> _Exercise directions_
Every entry must be repeated exactly. Exclude all pictures.

> _Records to use_
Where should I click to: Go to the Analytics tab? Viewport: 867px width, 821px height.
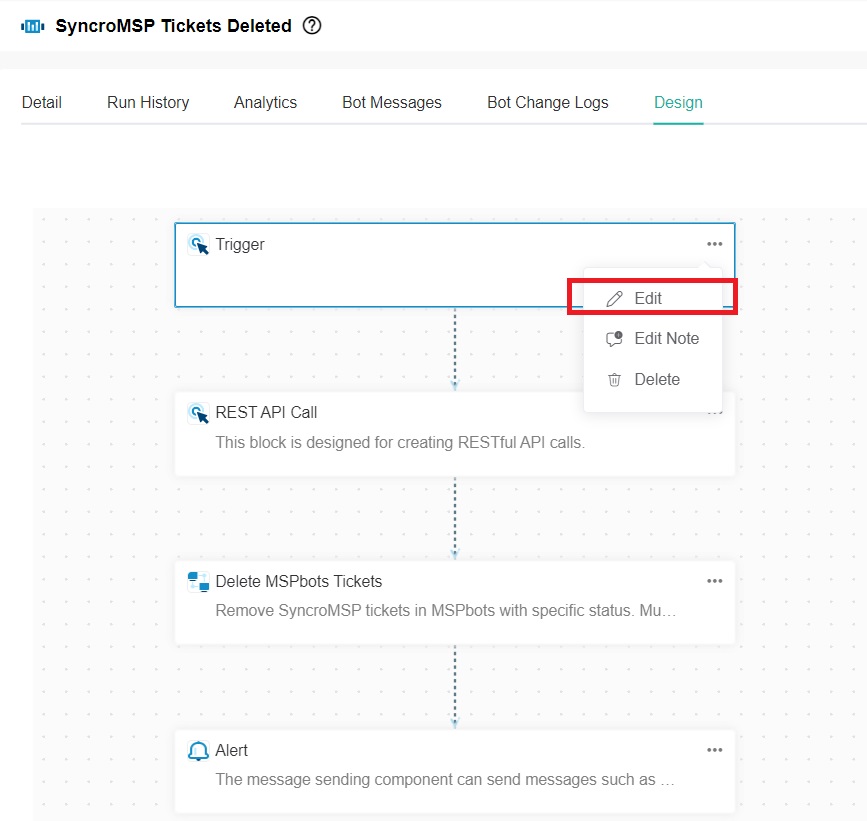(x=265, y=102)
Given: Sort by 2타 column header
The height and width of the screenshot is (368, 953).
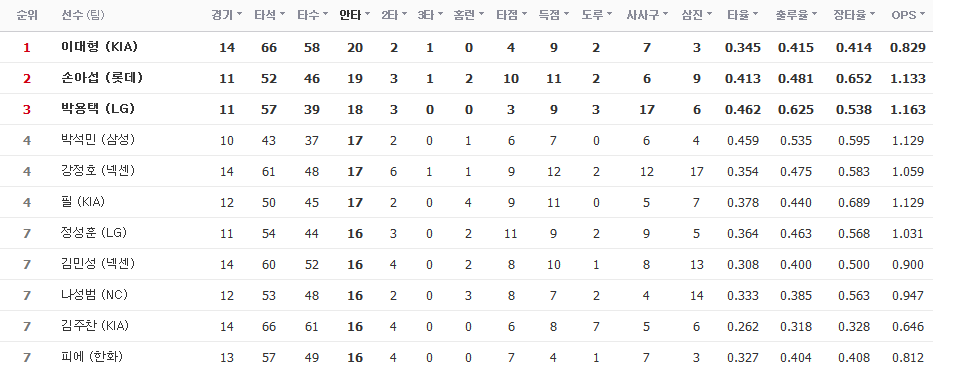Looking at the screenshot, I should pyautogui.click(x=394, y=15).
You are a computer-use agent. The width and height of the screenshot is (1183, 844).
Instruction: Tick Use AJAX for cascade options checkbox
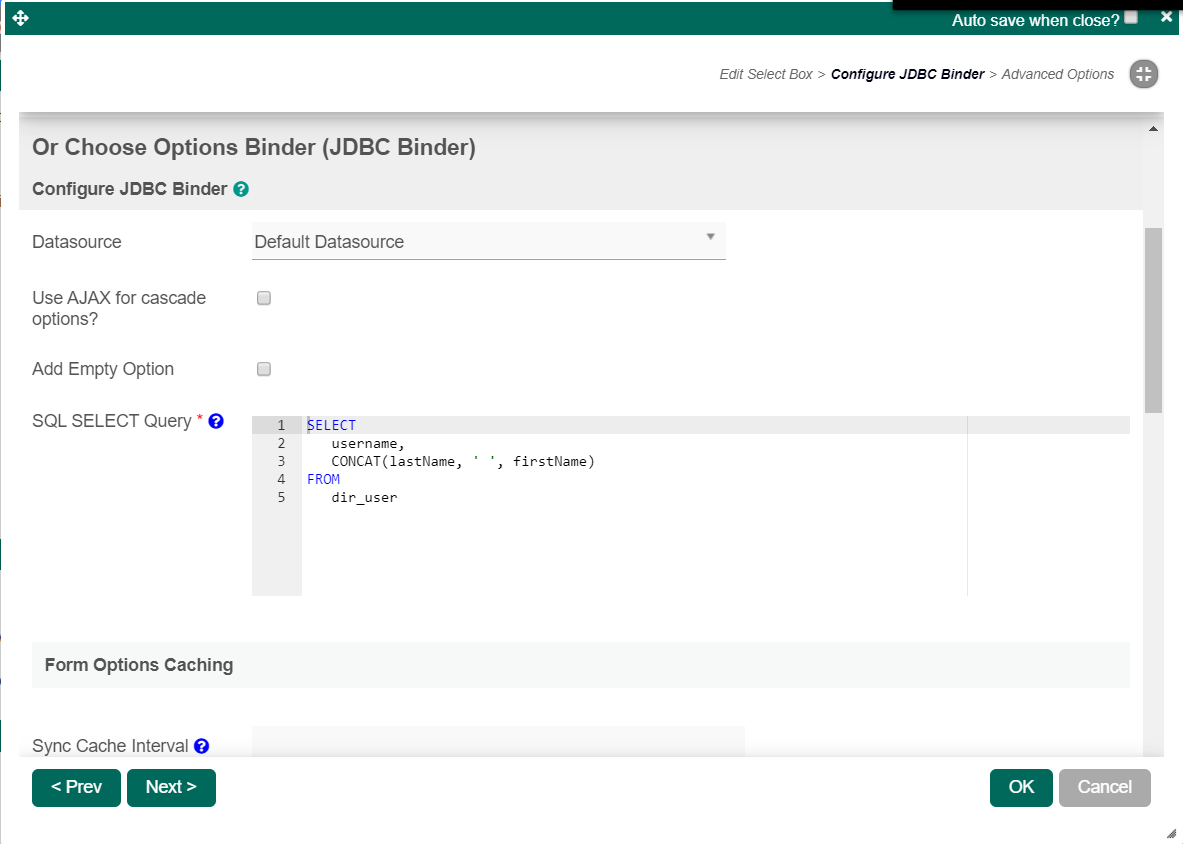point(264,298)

> _Result_
Where should I click to: Go to the Analytics tab? Viewport: 867px width, 821px height.
(x=265, y=102)
Given: Sort by 2타 column header
The height and width of the screenshot is (368, 953).
Looking at the screenshot, I should pyautogui.click(x=394, y=15).
You are a computer-use agent. The width and height of the screenshot is (1183, 844).
Instruction: Tick Use AJAX for cascade options checkbox
point(264,298)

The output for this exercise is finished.